A Break clause does normally only allow the Tenant to give up the Lease at some fixed point, and this is usually half way through the fixed term, as opposed to any time after a certain date. Likewise, for the break to be exercised correctly, the Tenant has to serve the Notice as dictated by the Lease.
I do need you to forward to me the full wording of the clause from your Lease, to be sure, but I fear that the Landlord is indeed correct, and it would be most strange for the Lease to allow you to break it at any time after the 18th month period.
I look forward to hearing form you if you would like to send me the wording.

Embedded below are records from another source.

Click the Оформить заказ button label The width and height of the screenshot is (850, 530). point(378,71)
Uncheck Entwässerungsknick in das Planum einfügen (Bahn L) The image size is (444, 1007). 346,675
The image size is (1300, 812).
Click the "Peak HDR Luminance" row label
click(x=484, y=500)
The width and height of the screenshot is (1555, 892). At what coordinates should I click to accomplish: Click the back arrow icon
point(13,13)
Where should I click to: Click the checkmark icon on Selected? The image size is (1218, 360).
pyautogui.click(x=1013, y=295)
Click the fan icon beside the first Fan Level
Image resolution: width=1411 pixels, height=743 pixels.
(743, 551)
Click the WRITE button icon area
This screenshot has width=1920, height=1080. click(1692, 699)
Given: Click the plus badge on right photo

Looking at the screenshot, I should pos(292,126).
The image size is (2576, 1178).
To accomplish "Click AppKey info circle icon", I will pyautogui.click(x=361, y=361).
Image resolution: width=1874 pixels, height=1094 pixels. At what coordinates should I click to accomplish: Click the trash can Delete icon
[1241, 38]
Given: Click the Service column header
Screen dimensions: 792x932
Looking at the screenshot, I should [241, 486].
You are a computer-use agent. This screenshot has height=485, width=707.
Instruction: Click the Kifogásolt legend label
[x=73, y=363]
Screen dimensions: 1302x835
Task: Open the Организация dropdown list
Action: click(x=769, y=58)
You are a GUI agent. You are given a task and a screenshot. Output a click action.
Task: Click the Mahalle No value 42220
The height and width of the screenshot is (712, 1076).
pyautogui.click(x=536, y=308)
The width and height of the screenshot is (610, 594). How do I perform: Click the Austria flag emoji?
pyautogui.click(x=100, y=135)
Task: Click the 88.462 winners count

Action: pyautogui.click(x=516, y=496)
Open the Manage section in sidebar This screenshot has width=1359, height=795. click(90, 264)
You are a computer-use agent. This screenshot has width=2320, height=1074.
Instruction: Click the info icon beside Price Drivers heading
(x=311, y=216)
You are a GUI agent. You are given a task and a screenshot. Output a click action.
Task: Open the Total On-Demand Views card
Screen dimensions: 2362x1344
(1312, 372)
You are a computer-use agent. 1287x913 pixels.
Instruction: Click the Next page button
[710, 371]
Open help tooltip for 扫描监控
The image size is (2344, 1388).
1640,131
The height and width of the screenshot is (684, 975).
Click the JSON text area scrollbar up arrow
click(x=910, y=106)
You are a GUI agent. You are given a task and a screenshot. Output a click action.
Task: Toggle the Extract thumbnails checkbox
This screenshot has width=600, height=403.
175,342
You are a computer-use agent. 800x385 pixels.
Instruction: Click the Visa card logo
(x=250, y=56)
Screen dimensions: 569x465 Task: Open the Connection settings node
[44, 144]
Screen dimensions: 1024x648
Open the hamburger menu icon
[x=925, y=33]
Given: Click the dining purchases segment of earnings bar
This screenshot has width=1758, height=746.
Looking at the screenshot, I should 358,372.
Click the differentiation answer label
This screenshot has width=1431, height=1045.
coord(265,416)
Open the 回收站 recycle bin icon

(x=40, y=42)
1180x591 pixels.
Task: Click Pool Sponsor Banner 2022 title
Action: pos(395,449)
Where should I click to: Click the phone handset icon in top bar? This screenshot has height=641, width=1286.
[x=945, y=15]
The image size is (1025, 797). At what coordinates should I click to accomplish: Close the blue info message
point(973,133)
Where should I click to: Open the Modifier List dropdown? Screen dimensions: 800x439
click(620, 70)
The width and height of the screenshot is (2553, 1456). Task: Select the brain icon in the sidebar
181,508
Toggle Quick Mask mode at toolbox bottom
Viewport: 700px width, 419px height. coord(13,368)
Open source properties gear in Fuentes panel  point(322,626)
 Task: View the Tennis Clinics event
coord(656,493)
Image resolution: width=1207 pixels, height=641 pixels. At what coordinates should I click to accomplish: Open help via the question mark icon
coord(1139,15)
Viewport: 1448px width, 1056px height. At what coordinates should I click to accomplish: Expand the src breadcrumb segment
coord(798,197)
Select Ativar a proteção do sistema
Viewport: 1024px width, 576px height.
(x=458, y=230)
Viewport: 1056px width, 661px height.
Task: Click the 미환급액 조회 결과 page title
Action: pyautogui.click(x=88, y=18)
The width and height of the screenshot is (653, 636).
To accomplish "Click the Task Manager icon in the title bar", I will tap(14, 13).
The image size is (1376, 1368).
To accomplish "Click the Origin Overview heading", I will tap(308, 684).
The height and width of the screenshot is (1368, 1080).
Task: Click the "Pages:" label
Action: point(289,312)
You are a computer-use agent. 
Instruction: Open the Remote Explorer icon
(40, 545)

Otherwise, I hope the above assists.
Hi, thanks for your positive feedback. Give me a few minutes and I will come back to you on the Lease wording. Al
Hi, the extract you have sent me is only the front sheet. I do need to see the wording in the main body of the Lease. If you could email me this to me? Al
Oh- well, if there is nothing in the Lease itself, this leaves it as a very cloudy issue.
Normally, it would be successfully argued that as there is no break clause in the Lease, then there is no break clause full stop, as the Lease is the legally binding agreement between the parties (the heads of terms are merely an indication as to what should be in the Lease and is not legally binding between the parties).
On the flip side, it was clearly the intention of the parties that there be a break clause, and if it was an innocent mistake that it was excluded, you would have to try and argue this. However, it would still be unclear as to when the break clause comes into effect as you are quite right in that the heads of terms state "after 18 months" implying it could be any time on or after 18 months.
I'm afraid that unless the Landlord is agreeable to you breaking the lease now, your only option would be to take the matter to Court and it would involve no doubt a lengthy and expensive case to resolve and would not be financially viable form your point of view.